Reproduce the listing below exactly, from the line containing "This screenshot has width=234, height=176." through the end, and leave out the pictures.

______________________________

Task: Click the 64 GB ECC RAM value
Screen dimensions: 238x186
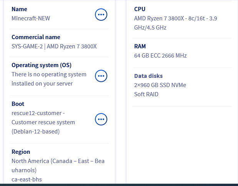Action: (160, 56)
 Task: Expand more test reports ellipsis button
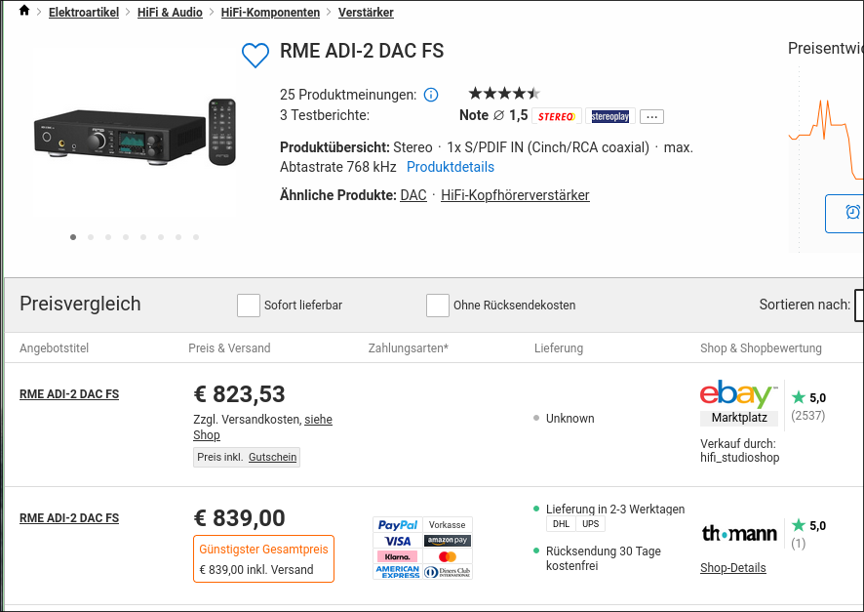pos(652,116)
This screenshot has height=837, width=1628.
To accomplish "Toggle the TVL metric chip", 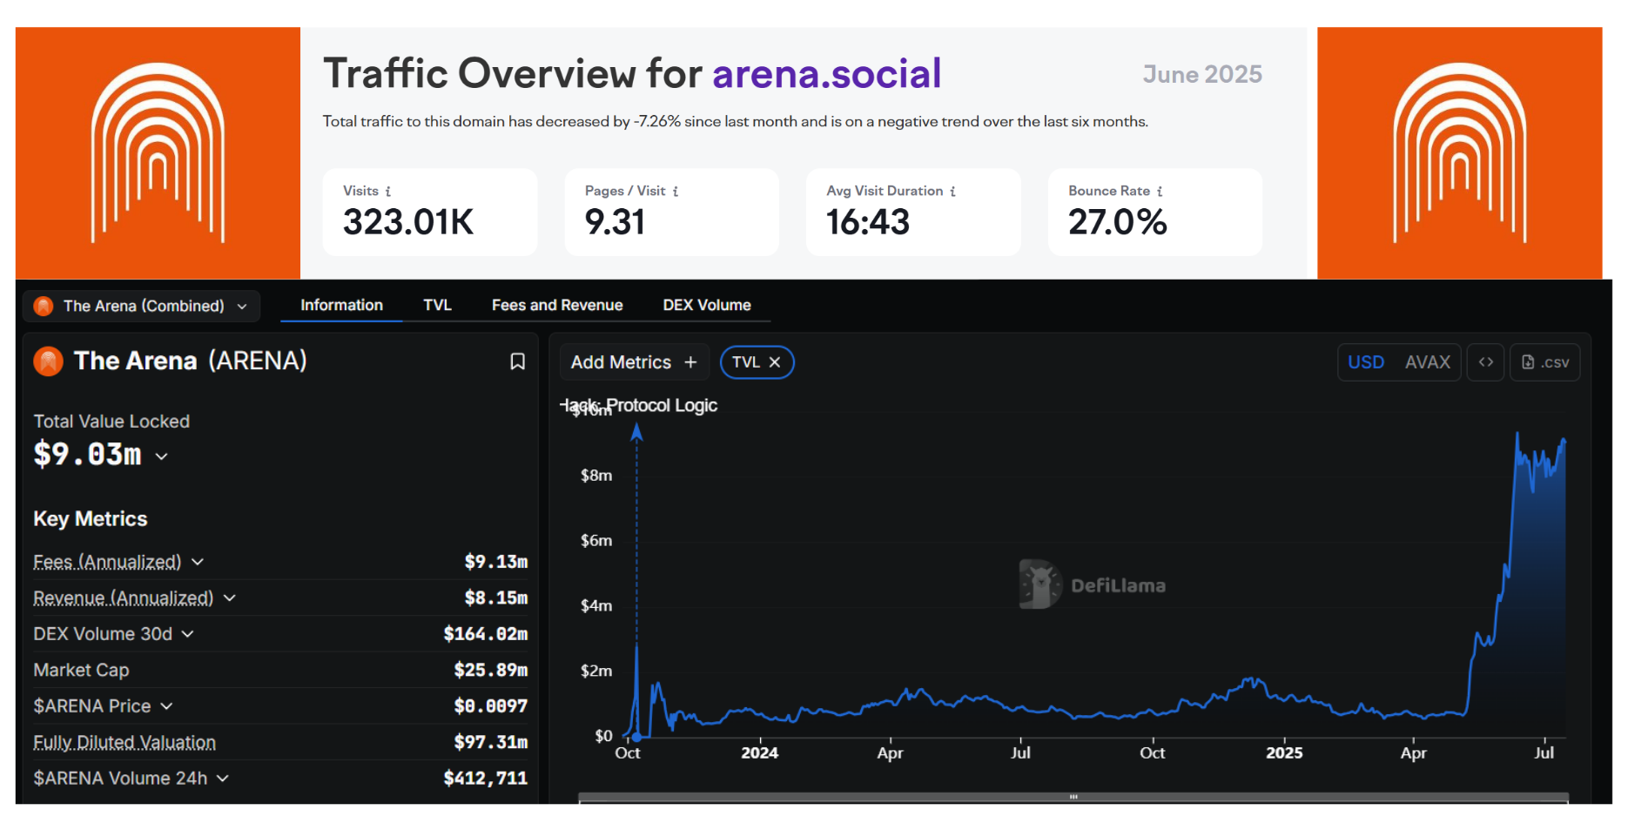I will (x=745, y=362).

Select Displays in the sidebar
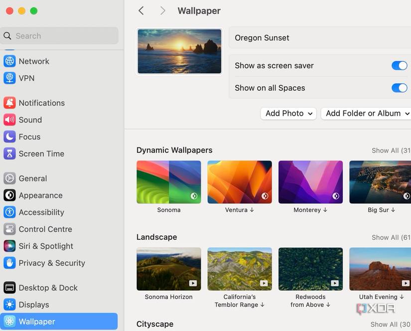tap(34, 305)
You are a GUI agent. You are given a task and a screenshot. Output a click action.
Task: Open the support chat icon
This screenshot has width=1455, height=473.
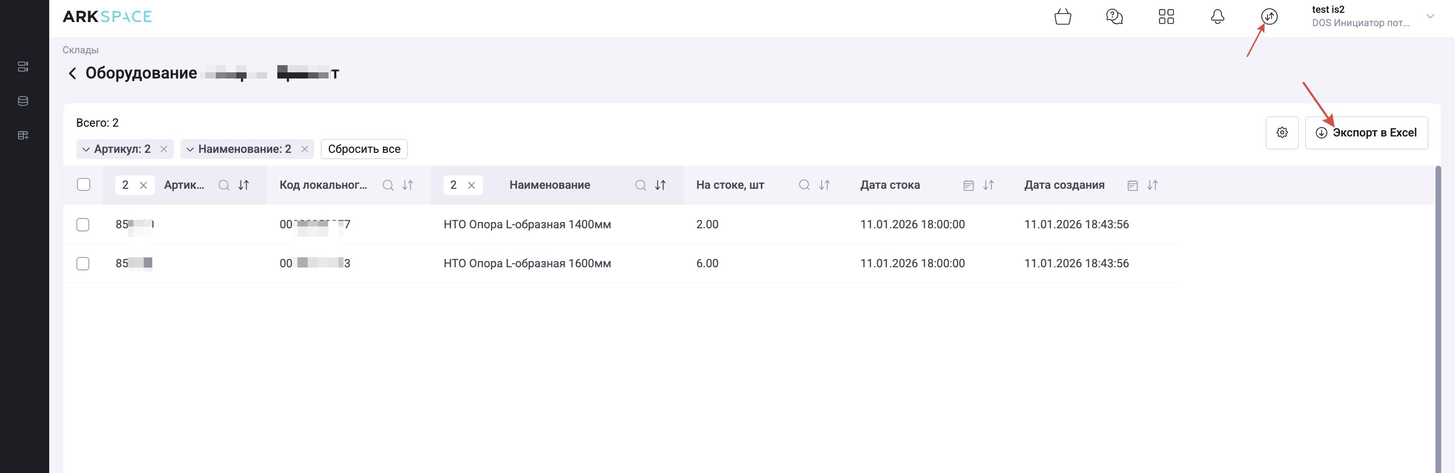tap(1114, 17)
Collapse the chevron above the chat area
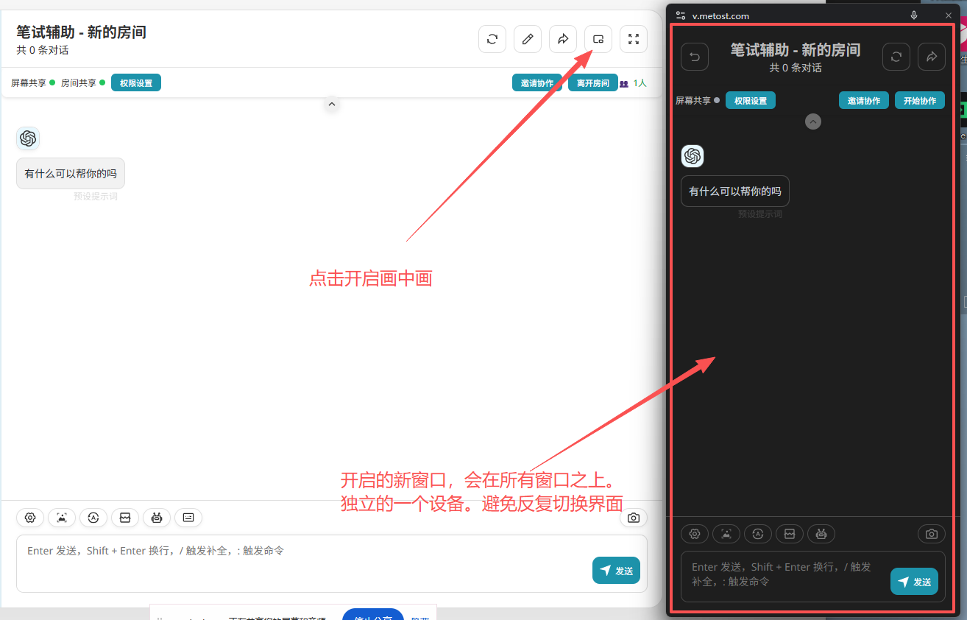This screenshot has height=620, width=967. point(332,105)
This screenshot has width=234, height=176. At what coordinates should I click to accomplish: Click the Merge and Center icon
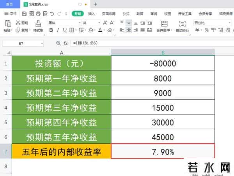164,23
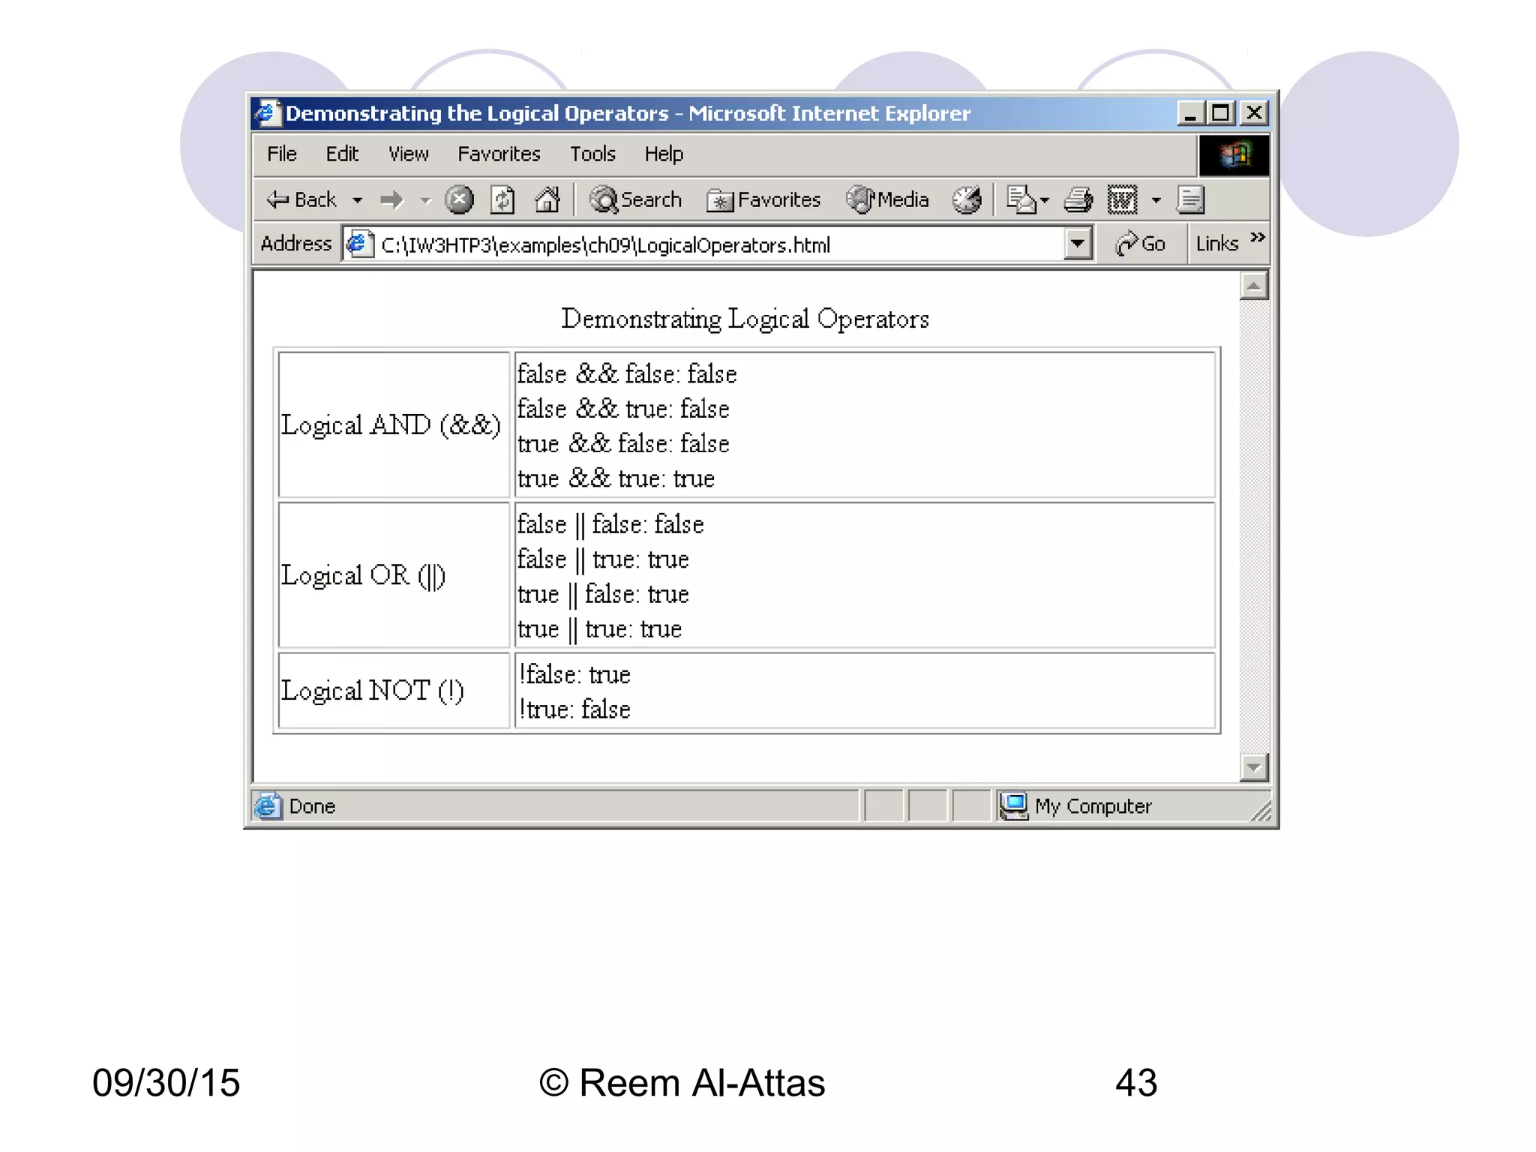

______________________________

_WRITTEN SOLUTION_.
This screenshot has width=234, height=176. At what coordinates should I click to accomplish: Click the Merge and Center icon
164,23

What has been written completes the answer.